§ Directions:
Quote the part that opens with the line containing "Given: Tick the Wszystkie dokumenty checkbox" and closes with the line containing "Looking at the", including both of those lines. Leave the pictures out of your answer.
[Begin Task input]
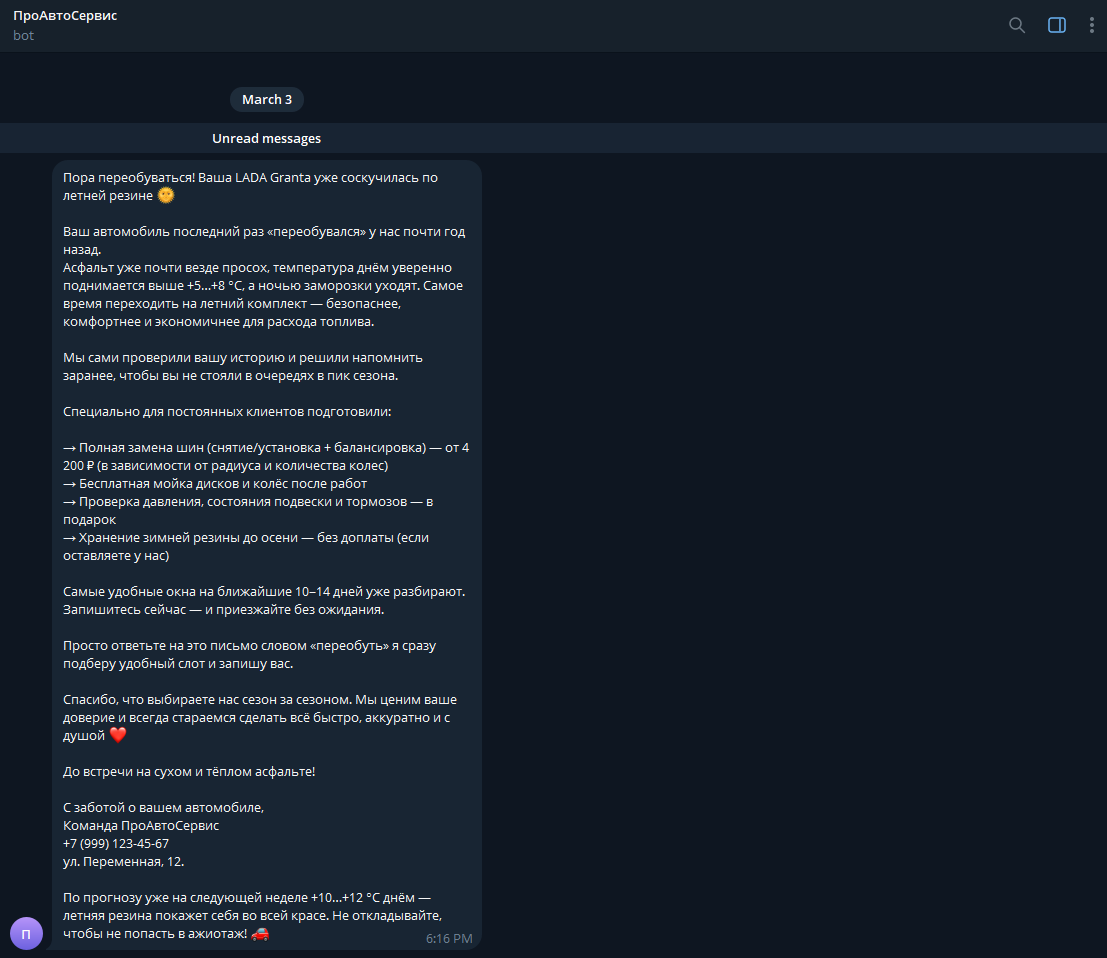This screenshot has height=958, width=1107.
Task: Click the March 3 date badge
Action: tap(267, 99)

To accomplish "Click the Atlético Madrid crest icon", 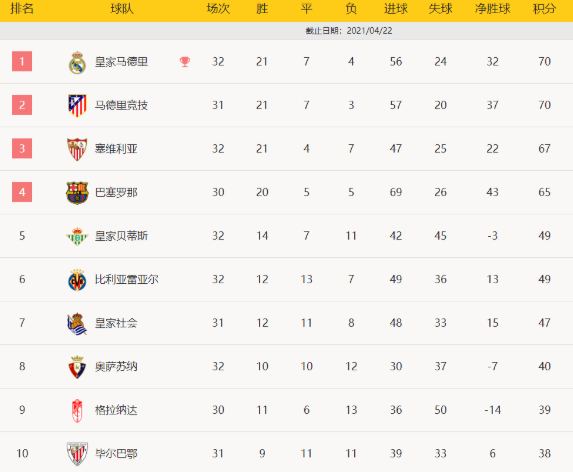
[End Task input]
[Begin Task input]
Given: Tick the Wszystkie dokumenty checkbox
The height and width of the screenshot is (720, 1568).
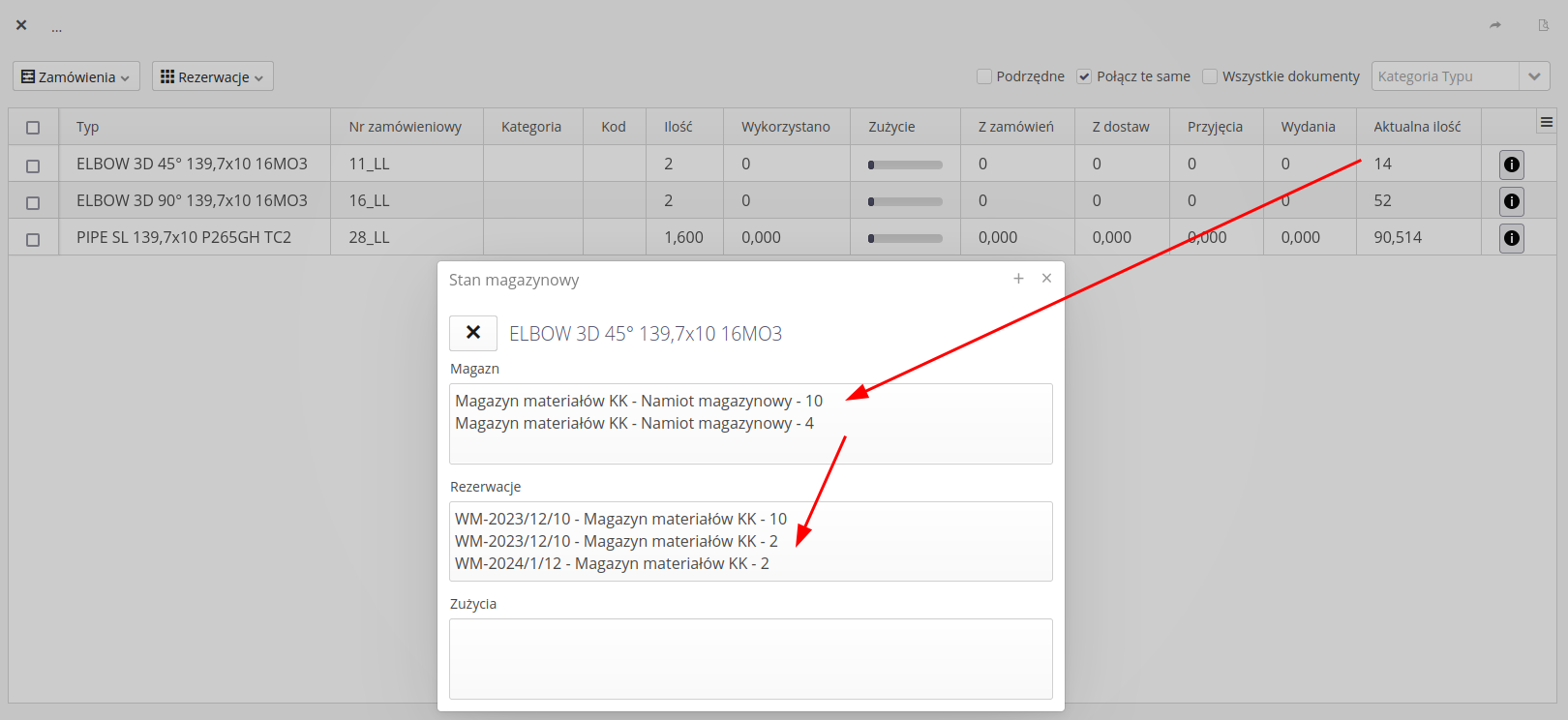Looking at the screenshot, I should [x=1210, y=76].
[End Task input]
§ Right answer:
Given: Tick the Wszystkie dokumenty checkbox
The height and width of the screenshot is (720, 1568).
Looking at the screenshot, I should [x=1210, y=76].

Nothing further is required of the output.